▸ PROBLEM:
In the entries that follow, repeat exactly the lines from the one that has "The image size" through the one that has "Select the S271HL", but omit pictures.

[INPUT DATA — start]

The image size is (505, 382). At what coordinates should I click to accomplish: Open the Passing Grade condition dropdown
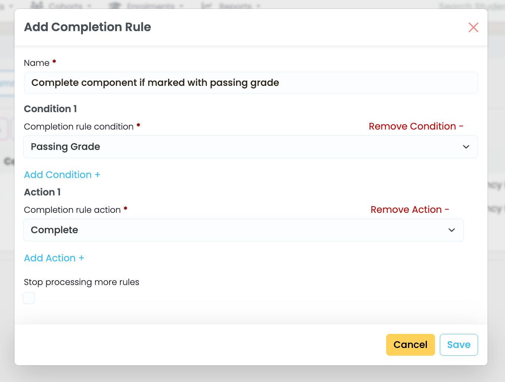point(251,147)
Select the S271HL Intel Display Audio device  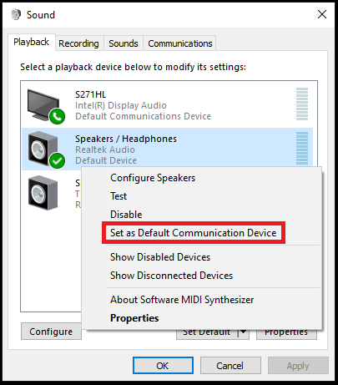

[INPUT DATA — finish]
[INPUT DATA — start]

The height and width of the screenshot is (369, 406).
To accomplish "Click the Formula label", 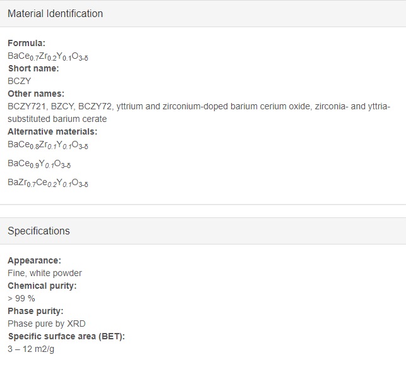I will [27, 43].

[INPUT DATA — finish]

▸ YOUR RESPONSE:
The image size is (505, 382). At what coordinates should I click to accomplish: Open the Passing Grade condition dropdown
point(251,147)
Select the S271HL Intel Display Audio device  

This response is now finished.